-- START Data listing --
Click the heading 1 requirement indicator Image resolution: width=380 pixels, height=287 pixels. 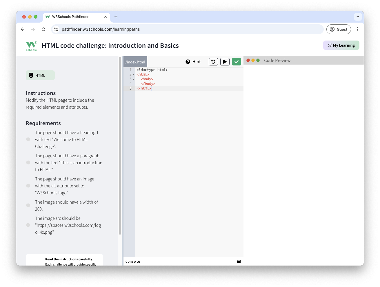pyautogui.click(x=28, y=139)
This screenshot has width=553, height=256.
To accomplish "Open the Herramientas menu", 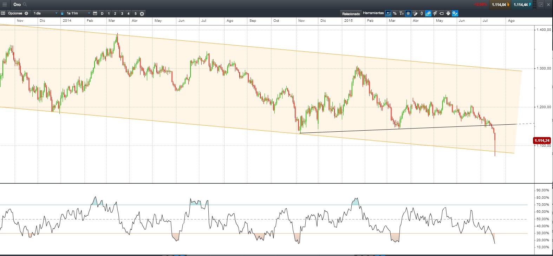I will point(373,13).
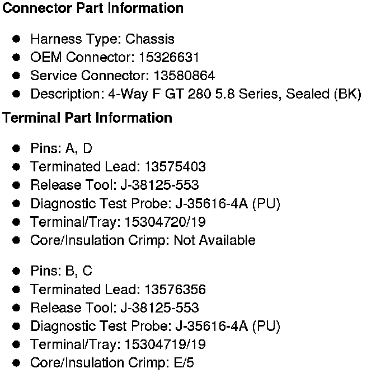Select Core/Insulation Crimp: E/5 line
This screenshot has height=373, width=376.
point(112,362)
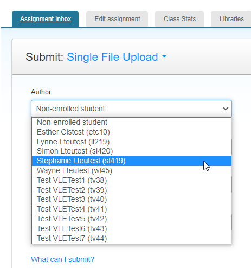Select Test VLETest3 (tv40) option
The width and height of the screenshot is (251, 268).
click(x=132, y=199)
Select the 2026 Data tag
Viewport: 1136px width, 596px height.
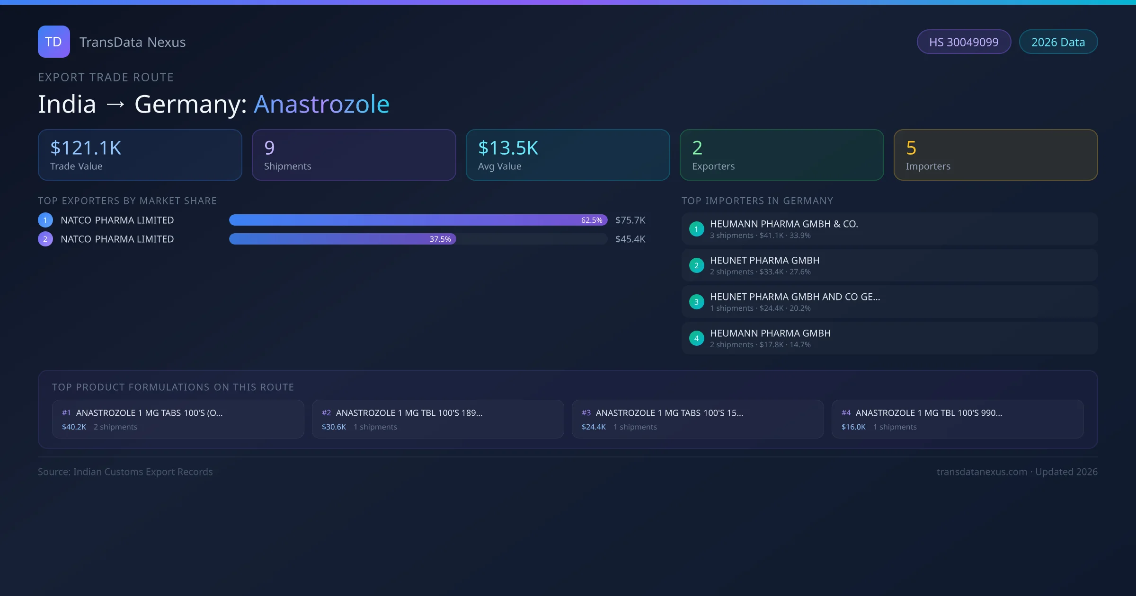tap(1058, 42)
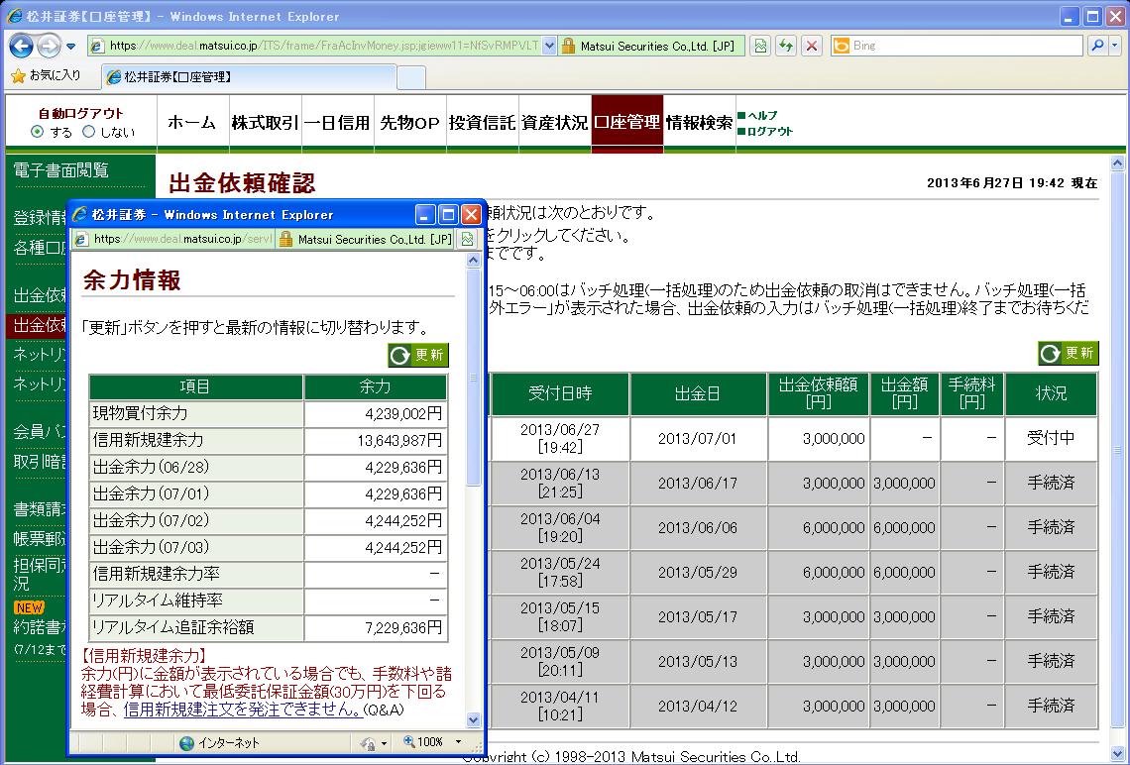The width and height of the screenshot is (1130, 765).
Task: Click compatibility view icon in main address bar
Action: point(759,46)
-- END Data listing --
Lay out everything from the line containing "Select the 2026 Data tag" down to the end of the material above as a JSON list of strings, one per line, with blank lines skipped. Leave the pictures out.

[
  "Select the 2026 Data tag",
  "Viewport: 1136px width, 596px height.",
  "tap(1058, 42)",
  "The width and height of the screenshot is (1130, 765).",
  "Task: Click compatibility view icon in main address bar",
  "Action: point(759,46)"
]